*** PROVIDED DATA ***

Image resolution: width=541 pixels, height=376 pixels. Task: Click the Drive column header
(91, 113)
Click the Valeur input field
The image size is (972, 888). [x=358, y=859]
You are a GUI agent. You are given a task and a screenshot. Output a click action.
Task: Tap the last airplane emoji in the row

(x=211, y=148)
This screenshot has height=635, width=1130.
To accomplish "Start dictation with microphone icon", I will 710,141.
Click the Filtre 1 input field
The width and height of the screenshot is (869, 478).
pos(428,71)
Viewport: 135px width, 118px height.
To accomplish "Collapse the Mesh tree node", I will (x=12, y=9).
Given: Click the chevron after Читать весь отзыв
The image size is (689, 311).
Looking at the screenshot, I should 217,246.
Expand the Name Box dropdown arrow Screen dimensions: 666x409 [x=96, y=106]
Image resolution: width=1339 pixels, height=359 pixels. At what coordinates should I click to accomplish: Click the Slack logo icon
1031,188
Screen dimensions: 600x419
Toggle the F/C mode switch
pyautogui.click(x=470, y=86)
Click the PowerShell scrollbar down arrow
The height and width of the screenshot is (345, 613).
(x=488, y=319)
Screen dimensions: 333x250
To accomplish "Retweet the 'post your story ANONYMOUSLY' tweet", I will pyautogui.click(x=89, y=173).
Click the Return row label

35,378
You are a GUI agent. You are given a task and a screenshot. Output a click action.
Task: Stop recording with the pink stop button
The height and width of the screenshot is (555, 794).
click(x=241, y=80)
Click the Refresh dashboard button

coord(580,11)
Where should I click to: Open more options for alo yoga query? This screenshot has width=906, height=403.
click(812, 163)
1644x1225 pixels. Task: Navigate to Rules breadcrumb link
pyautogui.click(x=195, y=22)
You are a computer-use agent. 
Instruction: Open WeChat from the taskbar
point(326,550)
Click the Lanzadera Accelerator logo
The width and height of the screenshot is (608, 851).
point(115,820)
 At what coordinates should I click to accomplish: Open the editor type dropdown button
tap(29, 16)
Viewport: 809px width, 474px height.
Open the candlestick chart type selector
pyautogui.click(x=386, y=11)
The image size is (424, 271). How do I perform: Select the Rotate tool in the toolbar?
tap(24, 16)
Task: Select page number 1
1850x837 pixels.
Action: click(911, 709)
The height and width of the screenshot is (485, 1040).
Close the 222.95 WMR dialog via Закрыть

*** End of PROVIDED DATA ***

**TASK STATEMENT:**
Provide every line from the material that contains the word "with".

**ANSWER SECTION:**
To accomplish "Start dictation with microphone icon", I will 710,141.
Task: Stop recording with the pink stop button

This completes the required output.